**Exercise:** Reproduce word for word the passage of the news report on unrest in the Philippine military that runs from "The military released" up to and including "per soldier annually.".

**Document extract:**
LOW PAY, POOR CONDITIONS FUEL UNREST IN PHILIPPINE MILITARY
[Reuters]
Published date: 4th Sep 1987
4 September 1987
Reuters News
English
(c) 1987 Reuters Limited
MANILA, Sept 4, Reuter – Low pay and poor working conditions have fuelled unrest in the Philippine military and laid the ground for further coup attempts, analysts said on Friday.
“Most soldiers barely manage to survive,” a Western military attache told Reuters.
“Housing is almost non-existent, except for senior officers. Privates are forced to build shanties alongside major military camps to house their families.”
He said the Philippine soldier was the lowest paid in South-east Asia, although the United States sees the country as the most strategically-Important in the region and operates two of its largest overseas military bases here.
The military released figures last month showing that the Philippines’ expenditure per soldier averaged a low 2,653 dollars in 1986 — far lower than its ASEAN (Association of Southeast Asian Nations) neighbours.
Tiny Brunei, in contrast, spent 75,240 dollars per soldier annually.
In the aftermath of the August 28 coup attempt, the fifth and bloodiest in President Corazon Aquino’s 18- month-rule, a shaken government has moved to improve its soldiers’ lot.

**Recorded information:**
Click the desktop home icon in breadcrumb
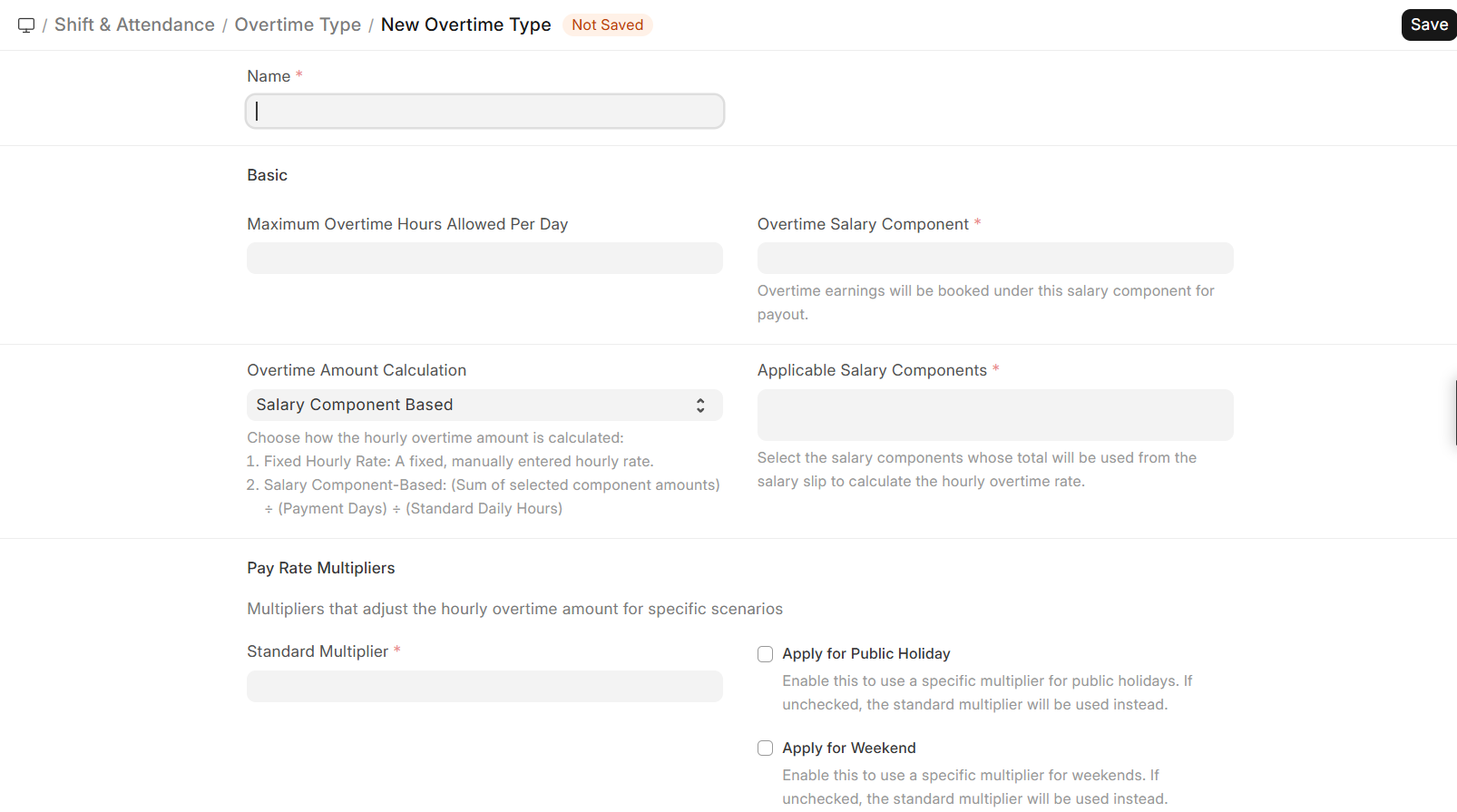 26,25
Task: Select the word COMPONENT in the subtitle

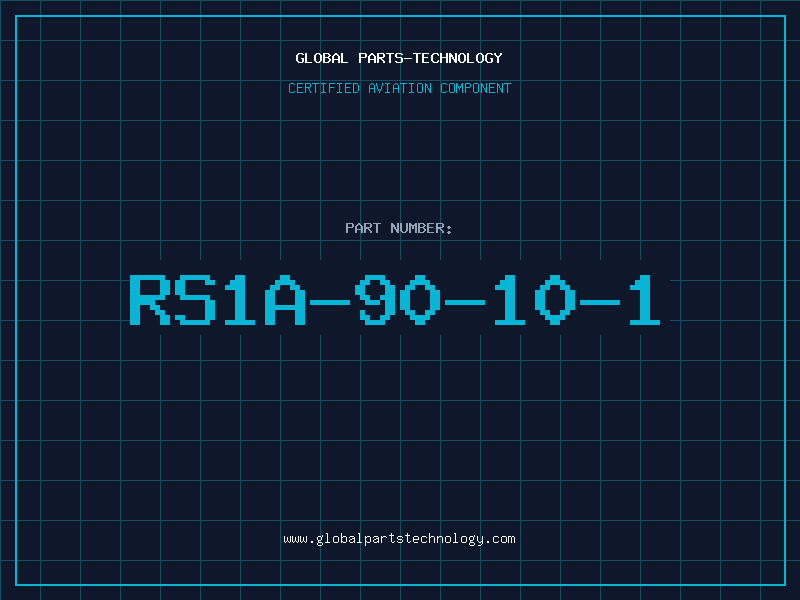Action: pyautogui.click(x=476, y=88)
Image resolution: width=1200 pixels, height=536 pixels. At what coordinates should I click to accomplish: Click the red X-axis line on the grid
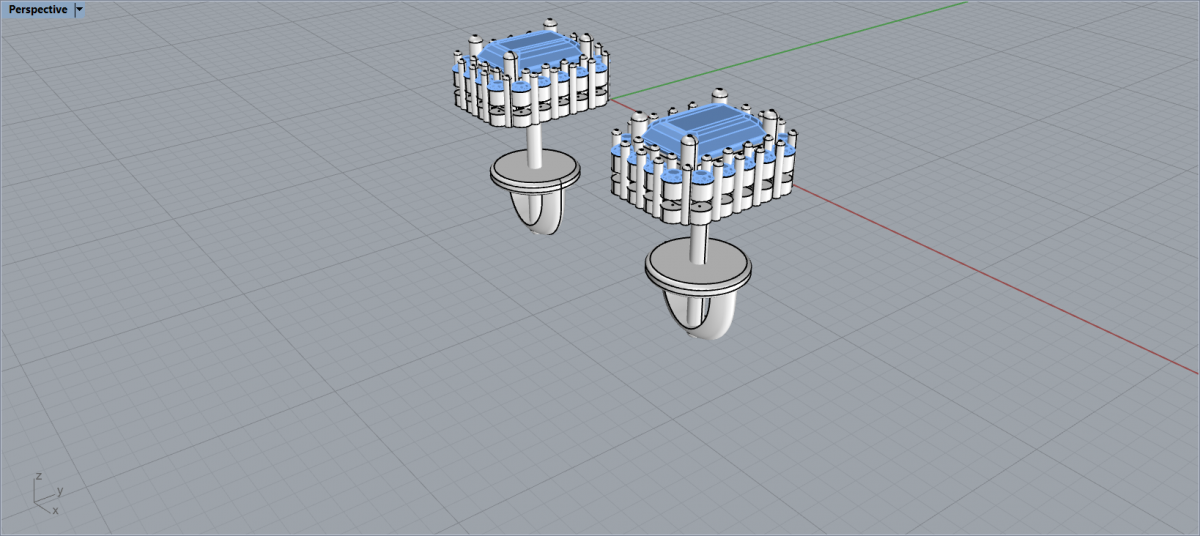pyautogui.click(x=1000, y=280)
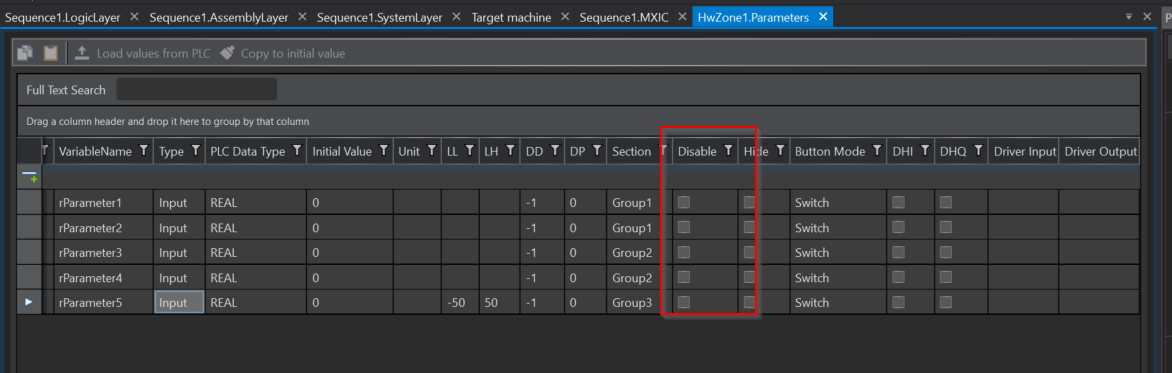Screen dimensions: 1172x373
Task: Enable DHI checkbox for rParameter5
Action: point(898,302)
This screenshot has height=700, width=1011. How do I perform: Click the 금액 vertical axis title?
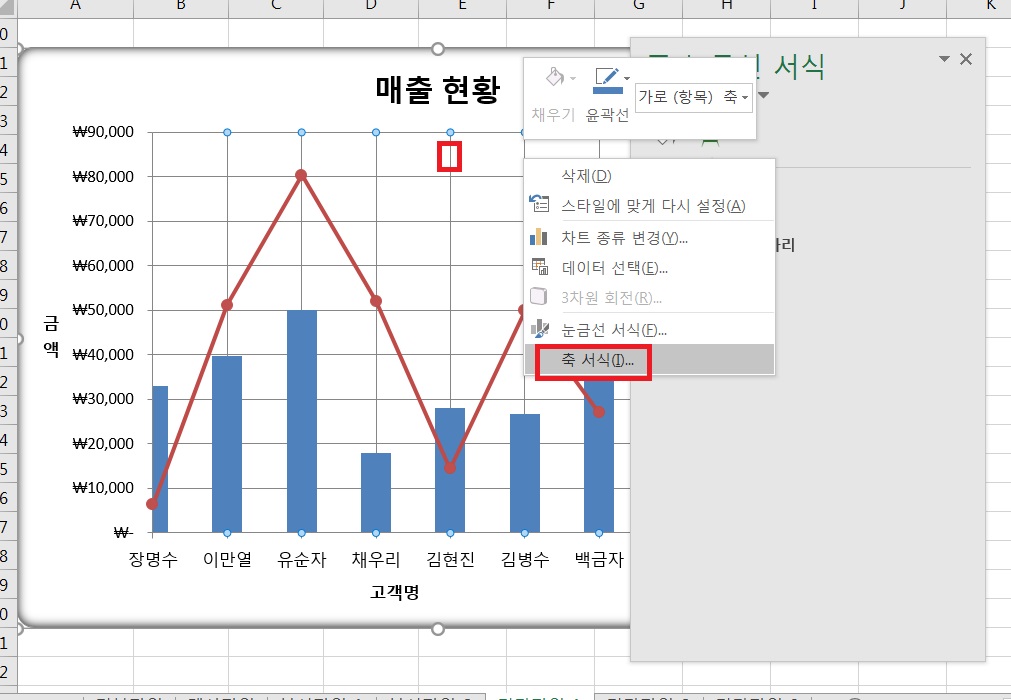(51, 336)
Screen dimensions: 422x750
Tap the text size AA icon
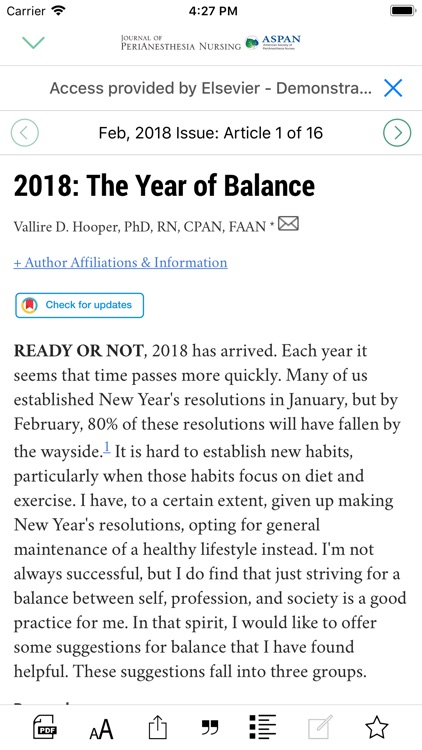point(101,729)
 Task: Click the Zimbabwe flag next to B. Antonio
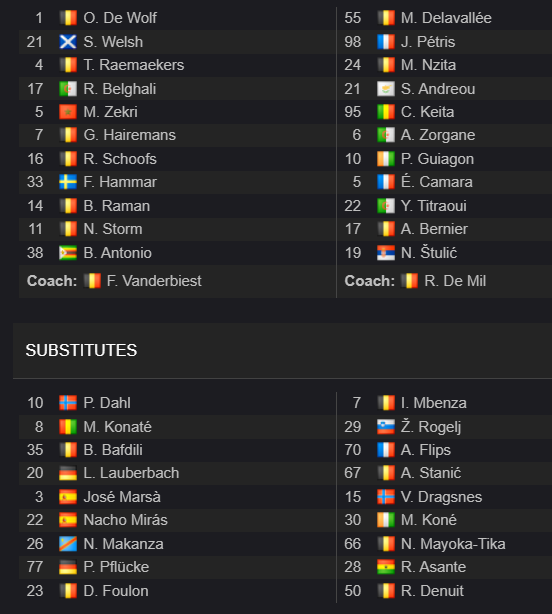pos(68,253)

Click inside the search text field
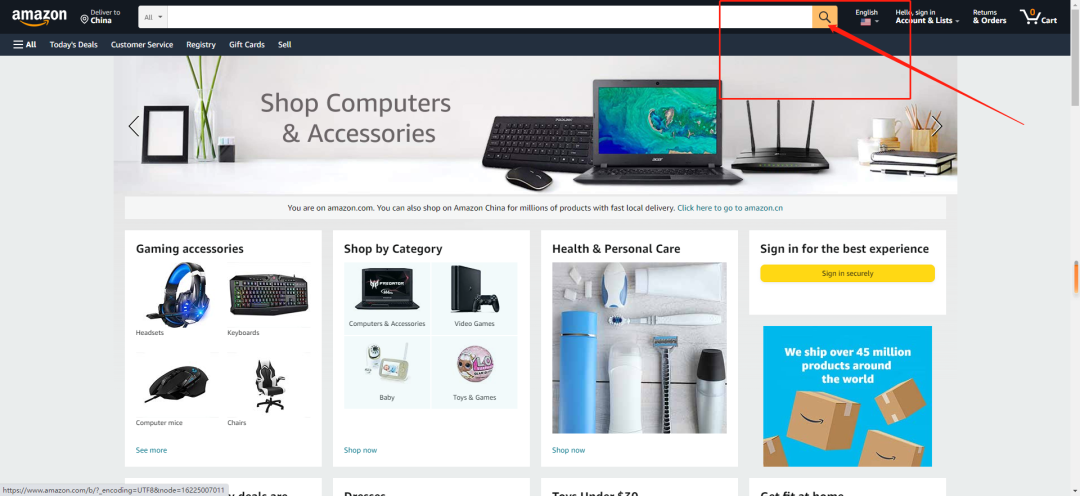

**Problem solution:**
The military released figures last month showing that the Philippines’ expenditure per soldier averaged a low 2,653 dollars in 1986 — far lower than its ASEAN (Association of Southeast Asian Nations) neighbours.
Tiny Brunei, in contrast, spent 75,240 dollars per soldier annually.